Au deuxième jour de son procès en assises, mardi, Moïse Lida Kouassi, ancien ministre de la Défense de Laurent Gbagbo et ponte du Front populaire ivoirien (FPI) a dit sa part de vérité devant la cour. Morceaux choisis.
Moïse Lida Kouassi et trois autres co-accusés militaires sont poursuivis pour « complot contre l’autorité de l’État » s’est ouvert lundi devant le tribunal de Plateau, à Abidjan. Ils répondent de « complot contre l’autorité de l’État ».
« Dans le courant du mois de février 2012, la Direction de la surveillance du territoire (DST) recevait une information faisant état de la préparation d’un projet de déstabilisation du régime actuel [du président Alassane Ouattara, NDLR] par des officiers de l’armée en exil au Ghana, constitués en une plateforme militaire, avec l’implication de certains civils et hommes politiques proches de l’ex-président de la République [Laurent Gbagbo] ».
« On me considère comme un animal dangereux »
Dans un long exposé, Lida Kouassi s’est ainsi présenté à la cour : « Lorsque j’ai appris que j’ai été cité dans cette affaire, je suis tombé des nues. (…) Je suis enseignant-chercheur, vice-président du FPI et ancien ministre d’État. J’ai un doctorat en science politique avec une spécialité en défense et en stratégie. Mes adversaires politiques pensent que cette spécialité fait peur. Ils ont tendance à croire que je suis devenu un expert en coup d’État. Je vous invite à dissiper cela dans la tête de mes adversaires : je ne suis pas un expert en coup d’État ».
« Je voudrais ici dire haut et fort que je ne suis pas un assassin », a-t-il lancé. « Je n’ai jamais attaqué la République. Le complot contre l’autorité de l’État est un délit éminemment politique. Je suis devant vous en tant que prisonnier politique et c’est en tant que tel vous aller me juger. »
Plaidant non coupable, il a soutenu « n’avoir été associé à quoi que ce soit et dans aucun complot contre l’autorité de l’État. On me considère comme un animal dangereux qu’il faut mettre en cage pour dormir en paix, parce que ma spécialité fait peur ».
Lida Kouassi attaque la DST
Une fois de plus, la Direction de la surveillance du territoire (DST) a été au centre des critiques des accusés. A la DST, « ils trafiquent les dires et les documents et cela n’honore pas notre pays », a accusé Lida Kouassi.

Entrées de position des éléments
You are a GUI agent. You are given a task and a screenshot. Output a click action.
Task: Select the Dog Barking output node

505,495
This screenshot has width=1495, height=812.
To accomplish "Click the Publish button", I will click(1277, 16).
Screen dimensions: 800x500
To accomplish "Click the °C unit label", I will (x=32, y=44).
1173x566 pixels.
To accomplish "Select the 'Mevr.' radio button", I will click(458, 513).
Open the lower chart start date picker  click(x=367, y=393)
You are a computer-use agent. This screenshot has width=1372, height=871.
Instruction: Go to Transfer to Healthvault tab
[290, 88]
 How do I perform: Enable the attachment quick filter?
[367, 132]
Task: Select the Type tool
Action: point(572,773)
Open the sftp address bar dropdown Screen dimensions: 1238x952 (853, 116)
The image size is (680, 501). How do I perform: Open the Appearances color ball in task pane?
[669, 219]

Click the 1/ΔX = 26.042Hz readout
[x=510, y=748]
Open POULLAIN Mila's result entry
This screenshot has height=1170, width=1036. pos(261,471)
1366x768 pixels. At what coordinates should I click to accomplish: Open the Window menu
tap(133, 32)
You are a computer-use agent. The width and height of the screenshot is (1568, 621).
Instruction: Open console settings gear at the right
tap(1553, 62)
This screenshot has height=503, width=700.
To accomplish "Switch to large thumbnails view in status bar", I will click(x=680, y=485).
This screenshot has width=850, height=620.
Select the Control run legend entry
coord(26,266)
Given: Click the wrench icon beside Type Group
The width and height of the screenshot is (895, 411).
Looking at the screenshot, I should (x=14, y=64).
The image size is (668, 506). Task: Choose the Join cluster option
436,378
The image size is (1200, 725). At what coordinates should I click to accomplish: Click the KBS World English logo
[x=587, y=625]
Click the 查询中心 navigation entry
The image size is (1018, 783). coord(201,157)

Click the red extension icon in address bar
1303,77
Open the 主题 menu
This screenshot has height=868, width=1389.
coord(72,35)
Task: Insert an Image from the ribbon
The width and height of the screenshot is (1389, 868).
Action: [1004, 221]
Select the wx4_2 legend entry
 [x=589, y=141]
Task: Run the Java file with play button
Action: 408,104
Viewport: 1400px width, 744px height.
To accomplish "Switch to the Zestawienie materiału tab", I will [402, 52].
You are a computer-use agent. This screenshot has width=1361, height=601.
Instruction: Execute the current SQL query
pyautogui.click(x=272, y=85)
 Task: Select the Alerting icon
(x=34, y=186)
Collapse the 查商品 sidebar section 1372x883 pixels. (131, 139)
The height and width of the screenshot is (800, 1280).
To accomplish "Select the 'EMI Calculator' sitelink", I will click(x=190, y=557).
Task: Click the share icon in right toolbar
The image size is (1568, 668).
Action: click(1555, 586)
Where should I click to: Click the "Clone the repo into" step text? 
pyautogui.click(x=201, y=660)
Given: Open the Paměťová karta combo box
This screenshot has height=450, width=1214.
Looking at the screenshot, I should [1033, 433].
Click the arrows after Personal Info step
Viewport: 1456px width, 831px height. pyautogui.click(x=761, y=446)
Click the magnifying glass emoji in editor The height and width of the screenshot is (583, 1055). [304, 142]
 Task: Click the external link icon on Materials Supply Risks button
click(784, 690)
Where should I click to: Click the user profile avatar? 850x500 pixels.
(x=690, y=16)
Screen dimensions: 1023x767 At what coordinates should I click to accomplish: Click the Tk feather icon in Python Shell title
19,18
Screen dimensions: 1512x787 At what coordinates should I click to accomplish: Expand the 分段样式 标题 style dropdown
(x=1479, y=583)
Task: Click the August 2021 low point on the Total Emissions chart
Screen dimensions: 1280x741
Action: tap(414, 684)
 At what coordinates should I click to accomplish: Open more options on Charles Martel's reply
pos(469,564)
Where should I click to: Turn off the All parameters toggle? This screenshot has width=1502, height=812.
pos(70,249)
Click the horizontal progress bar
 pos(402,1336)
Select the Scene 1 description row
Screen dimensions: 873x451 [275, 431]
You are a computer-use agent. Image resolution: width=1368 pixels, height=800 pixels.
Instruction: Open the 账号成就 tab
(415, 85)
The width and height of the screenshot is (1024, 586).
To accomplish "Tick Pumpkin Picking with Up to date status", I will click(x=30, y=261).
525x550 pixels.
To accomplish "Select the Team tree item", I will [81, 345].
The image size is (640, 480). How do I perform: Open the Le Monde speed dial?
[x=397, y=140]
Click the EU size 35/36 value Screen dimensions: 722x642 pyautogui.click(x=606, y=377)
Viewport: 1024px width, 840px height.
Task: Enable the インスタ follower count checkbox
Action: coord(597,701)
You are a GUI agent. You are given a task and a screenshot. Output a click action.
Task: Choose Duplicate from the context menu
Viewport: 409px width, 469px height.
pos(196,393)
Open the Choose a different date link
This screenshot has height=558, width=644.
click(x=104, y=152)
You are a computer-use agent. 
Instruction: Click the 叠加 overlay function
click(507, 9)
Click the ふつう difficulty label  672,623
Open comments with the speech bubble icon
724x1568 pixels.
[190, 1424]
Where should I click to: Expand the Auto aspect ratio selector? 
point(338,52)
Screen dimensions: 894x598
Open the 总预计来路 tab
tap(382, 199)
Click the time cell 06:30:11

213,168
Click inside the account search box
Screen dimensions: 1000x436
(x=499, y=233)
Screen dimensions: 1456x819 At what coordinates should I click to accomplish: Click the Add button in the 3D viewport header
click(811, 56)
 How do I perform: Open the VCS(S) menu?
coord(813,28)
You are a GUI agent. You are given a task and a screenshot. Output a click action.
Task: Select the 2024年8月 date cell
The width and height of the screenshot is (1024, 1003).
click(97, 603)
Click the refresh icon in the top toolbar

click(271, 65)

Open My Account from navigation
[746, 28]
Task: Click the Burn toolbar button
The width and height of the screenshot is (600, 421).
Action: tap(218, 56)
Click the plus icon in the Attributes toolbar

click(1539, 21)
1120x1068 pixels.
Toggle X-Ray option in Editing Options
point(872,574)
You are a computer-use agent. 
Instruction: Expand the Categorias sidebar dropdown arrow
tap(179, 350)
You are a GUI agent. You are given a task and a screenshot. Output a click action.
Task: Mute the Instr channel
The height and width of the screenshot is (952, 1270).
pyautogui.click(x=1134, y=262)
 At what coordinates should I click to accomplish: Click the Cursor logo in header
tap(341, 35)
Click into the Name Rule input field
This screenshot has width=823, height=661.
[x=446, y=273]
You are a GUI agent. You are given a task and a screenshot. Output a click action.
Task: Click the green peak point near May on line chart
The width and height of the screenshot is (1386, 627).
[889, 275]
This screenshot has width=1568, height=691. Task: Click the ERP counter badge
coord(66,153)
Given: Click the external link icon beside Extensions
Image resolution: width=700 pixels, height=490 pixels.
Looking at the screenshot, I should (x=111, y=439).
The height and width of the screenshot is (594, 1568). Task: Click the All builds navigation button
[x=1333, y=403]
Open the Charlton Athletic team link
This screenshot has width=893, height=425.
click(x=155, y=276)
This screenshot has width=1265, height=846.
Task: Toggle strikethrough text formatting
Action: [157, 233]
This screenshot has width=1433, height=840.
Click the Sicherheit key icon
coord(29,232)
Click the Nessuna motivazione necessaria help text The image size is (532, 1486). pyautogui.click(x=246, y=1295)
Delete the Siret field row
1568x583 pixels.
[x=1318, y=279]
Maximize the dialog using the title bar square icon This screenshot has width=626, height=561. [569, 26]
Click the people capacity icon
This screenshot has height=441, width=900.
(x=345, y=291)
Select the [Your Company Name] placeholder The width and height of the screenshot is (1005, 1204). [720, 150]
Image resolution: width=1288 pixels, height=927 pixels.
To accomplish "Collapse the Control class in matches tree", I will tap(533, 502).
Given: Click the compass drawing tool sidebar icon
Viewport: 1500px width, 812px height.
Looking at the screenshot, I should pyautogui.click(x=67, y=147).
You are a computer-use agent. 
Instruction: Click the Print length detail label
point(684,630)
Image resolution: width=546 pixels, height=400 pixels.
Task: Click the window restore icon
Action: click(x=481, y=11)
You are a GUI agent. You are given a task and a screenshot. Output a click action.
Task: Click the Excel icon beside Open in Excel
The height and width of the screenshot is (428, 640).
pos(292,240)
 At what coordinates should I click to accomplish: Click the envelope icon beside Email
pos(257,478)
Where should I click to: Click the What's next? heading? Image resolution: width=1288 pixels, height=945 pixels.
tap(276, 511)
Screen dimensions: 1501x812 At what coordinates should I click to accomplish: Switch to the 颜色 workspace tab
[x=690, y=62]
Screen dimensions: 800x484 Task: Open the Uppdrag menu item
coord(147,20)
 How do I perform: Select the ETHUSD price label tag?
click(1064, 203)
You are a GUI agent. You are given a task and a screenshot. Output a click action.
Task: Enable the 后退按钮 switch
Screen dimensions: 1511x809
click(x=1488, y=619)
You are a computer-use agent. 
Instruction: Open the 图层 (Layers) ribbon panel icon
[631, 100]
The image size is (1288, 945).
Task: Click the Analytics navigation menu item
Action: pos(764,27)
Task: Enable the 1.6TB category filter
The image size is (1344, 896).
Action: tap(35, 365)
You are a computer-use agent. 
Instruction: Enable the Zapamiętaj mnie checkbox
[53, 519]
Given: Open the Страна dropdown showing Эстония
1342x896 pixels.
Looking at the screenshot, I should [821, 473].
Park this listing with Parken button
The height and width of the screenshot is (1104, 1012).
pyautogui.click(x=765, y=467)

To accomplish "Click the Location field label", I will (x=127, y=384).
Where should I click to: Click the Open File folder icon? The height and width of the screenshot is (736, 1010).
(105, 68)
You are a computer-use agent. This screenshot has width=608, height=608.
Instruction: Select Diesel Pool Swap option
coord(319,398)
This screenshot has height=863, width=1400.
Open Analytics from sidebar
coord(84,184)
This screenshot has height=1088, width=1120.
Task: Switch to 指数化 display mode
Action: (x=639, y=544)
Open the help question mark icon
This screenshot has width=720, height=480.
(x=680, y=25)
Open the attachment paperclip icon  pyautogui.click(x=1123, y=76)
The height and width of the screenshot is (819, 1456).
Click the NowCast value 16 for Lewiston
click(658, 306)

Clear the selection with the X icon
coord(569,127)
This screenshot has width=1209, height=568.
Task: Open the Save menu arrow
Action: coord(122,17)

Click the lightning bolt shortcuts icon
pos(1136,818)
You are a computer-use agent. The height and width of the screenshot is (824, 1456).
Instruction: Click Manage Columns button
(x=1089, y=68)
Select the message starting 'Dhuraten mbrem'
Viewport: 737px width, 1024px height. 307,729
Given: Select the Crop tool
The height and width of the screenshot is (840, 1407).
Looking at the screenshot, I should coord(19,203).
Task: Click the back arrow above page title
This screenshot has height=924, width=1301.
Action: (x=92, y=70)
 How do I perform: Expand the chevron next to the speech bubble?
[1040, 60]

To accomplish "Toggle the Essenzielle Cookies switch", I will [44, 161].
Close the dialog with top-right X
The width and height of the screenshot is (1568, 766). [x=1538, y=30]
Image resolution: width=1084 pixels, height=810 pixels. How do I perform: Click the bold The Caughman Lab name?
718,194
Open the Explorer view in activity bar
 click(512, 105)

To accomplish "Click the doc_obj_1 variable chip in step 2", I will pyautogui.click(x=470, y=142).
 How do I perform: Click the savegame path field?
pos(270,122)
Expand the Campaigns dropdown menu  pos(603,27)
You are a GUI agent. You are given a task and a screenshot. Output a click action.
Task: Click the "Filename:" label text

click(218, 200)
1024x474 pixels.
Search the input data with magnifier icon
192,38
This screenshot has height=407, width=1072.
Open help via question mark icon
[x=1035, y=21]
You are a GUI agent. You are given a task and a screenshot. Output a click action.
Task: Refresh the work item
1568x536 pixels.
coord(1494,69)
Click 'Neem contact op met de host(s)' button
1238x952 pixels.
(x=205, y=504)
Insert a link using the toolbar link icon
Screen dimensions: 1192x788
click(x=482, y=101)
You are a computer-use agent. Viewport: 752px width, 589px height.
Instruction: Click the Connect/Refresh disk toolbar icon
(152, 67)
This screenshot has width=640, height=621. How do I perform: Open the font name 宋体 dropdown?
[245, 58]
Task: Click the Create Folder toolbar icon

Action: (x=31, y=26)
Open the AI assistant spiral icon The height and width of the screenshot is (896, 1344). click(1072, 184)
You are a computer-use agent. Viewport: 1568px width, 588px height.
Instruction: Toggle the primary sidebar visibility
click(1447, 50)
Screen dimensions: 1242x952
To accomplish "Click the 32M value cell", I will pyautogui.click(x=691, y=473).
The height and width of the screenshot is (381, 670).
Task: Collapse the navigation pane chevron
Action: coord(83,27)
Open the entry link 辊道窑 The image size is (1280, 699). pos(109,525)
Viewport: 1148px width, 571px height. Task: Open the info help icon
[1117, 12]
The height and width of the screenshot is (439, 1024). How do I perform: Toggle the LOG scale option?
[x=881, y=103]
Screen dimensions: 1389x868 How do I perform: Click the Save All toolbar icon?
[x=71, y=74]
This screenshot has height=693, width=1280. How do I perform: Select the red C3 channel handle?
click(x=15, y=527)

Consigne:
D'après l'article sur le procès de Moïse Lida Kouassi, pourquoi ses adversaires politiques le croient-ils devenu un expert en coup d'État ? Répondez en une à trois phrases.

Réponse ci-dessous:
Ses adversaires le croient expert en coup d'État à cause de sa spécialité. Il a un doctorat en science politique avec une spécialité en défense et en stratégie, et selon lui cette spécialité leur fait peur.